**Exercise goal**
The required lines are those that contain "Given"; pull them out of the data and copy them.

**Extracted entries**
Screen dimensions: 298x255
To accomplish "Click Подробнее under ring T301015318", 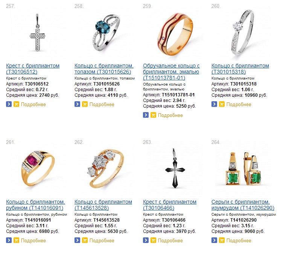I will 239,104.
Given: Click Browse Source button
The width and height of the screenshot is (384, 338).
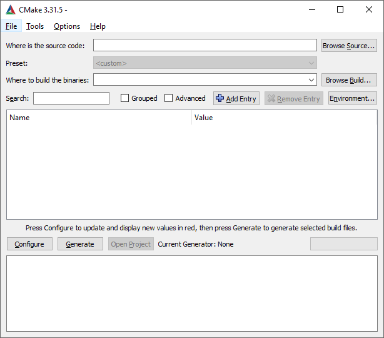Looking at the screenshot, I should tap(349, 46).
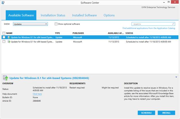
Task: Click the update icon in the second row
Action: tap(9, 42)
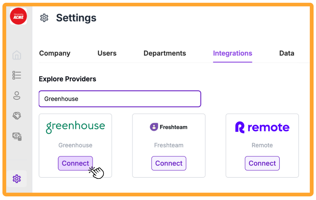Switch to the Users tab
This screenshot has width=316, height=200.
107,53
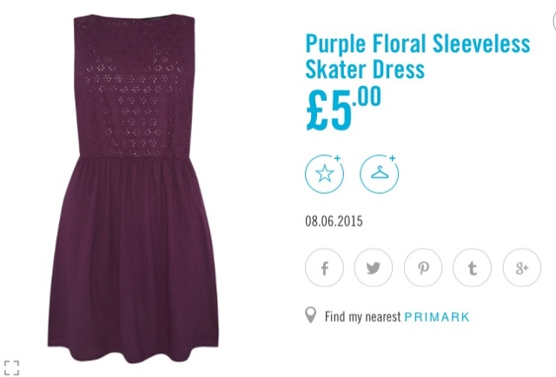Screen dimensions: 556x377
Task: Click the plus sign on the star icon
Action: coord(337,158)
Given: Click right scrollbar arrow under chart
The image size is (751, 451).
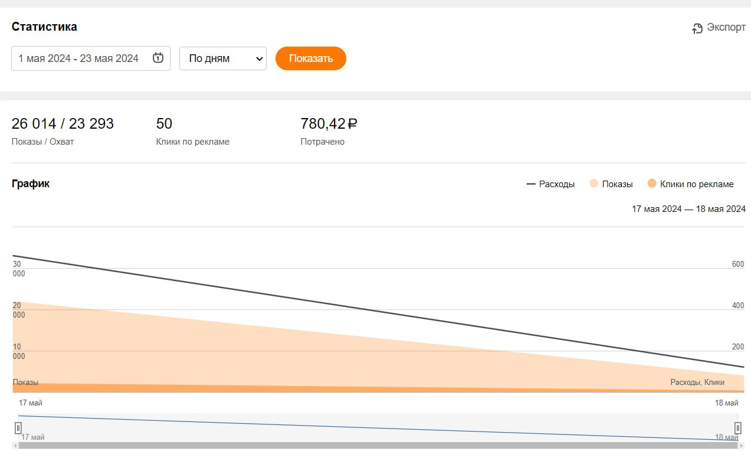Looking at the screenshot, I should pos(741,446).
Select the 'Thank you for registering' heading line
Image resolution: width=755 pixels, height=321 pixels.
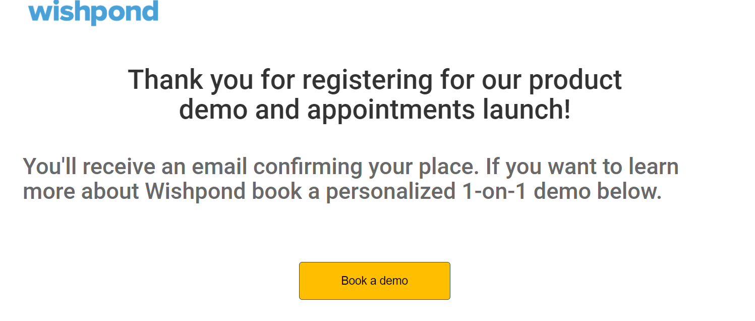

**Solved exercise**
Given: Click Browse Source button
Given: Click right scrollbar arrow under chart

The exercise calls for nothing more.